Era exactamente igual a mí. No parecida.

Igual.

Se me aflojó la mano y tuve que coger el teléfono antes de que resbalara. Mi respiración se volvió agitada mientras miraba fijamente la pantalla, intentando encontrar algo que le diera sentido.

“No hay manera”, susurré, sacudiendo la cabeza.

Pero cuanto más miraba, peor era. Cada detalle encajaba y cada rasgo me resultaba familiar de una forma que me erizaba la piel. Con dedos temblorosos, miré debajo de la imagen, y había un mensaje.

“Está preparado para saber la verdad. Sigue preguntando por su hermano”.

Las palabras no me sonaron al principio.

Luego lo hicieron.

Hermano.

“No tengo un hermano”, dije en voz alta, con la voz apenas contenida.

Se me oprimió el pecho mientras me desplazaba por la pantalla y aparecían más mensajes, repartidos a lo largo del tiempo, silenciosos pero constantes, como algo que se mantuviera cuidadosamente en segundo plano.

“Hoy ha empezado el colegio”.

“Cada año se parece más a él”.

“No para de preguntar por qué no está su padre”.

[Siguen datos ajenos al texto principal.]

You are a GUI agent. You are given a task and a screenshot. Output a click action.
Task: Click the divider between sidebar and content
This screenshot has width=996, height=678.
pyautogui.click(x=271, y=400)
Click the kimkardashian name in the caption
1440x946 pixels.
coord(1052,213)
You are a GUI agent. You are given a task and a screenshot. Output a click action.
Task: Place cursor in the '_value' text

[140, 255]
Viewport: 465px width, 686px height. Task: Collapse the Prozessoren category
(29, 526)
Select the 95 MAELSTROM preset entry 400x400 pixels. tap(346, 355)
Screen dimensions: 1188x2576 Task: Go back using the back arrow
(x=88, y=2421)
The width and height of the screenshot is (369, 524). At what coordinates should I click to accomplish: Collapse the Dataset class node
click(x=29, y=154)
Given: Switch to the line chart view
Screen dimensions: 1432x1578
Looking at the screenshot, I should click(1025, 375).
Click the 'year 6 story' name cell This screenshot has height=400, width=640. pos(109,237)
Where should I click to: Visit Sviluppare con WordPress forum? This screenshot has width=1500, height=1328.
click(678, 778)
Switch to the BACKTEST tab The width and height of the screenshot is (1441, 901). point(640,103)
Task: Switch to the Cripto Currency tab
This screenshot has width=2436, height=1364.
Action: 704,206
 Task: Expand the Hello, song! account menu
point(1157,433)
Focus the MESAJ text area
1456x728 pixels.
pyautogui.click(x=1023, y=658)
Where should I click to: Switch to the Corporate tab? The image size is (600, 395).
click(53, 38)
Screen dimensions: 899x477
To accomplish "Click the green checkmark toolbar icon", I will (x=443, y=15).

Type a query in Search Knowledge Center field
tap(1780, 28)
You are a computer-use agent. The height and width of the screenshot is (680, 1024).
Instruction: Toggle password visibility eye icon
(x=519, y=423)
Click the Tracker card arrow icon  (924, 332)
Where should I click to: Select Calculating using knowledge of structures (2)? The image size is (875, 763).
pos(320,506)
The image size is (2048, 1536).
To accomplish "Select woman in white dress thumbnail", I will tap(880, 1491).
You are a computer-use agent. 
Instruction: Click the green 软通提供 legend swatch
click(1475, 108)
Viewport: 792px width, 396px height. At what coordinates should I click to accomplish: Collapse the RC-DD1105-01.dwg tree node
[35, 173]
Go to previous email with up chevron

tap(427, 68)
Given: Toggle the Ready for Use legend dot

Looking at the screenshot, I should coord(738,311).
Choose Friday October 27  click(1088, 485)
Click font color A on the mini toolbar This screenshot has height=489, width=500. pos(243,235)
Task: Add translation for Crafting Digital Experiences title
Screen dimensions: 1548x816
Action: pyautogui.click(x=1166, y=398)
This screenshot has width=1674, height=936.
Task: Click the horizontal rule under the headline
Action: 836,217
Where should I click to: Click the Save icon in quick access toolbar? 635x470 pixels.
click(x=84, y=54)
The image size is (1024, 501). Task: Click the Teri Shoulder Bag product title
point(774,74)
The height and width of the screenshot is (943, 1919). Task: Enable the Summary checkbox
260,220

El corazón empezó a latirme con más fuerza con cada línea, cada frase me adentraba más en algo que no quería comprender.

Abrí otra foto.

Esta vez era mi padre. Más joven, pero inconfundible. Estaba de pie junto a la misma mujer, con el brazo cómodamente apoyado sobre los hombros de ella, con una expresión más suave que la que yo había visto en años. En otra foto, sostenía a un bebé en brazos, mirándola con una calidez silenciosa que me hizo un nudo en la garganta.

Sentí como si el suelo se hubiera movido debajo de mí.

“No… esto no es real”, murmuré.

Pero lo era.

Las fechas me decían todo lo que necesitaba saber. Diecisiete años atrás, dieciséis, quince. Se alineaban perfectamente con mi vida, con el momento en que nací, con el momento en que crecí en la casa que siempre había creído completa.

Agarré con fuerza el teléfono cuando me di cuenta de que no era así. Había estado allí con ellos el mismo tiempo que había estado con mi madre y conmigo.

La chica de la foto no era sólo alguien que se parecía a mí. Había nacido el mismo año que yo y se había criado en otro lugar.

Oculta.

“No deja de preguntar por su hermano”.

La frase resonó en mi mente, más pesada ahora, imposible de ignorar.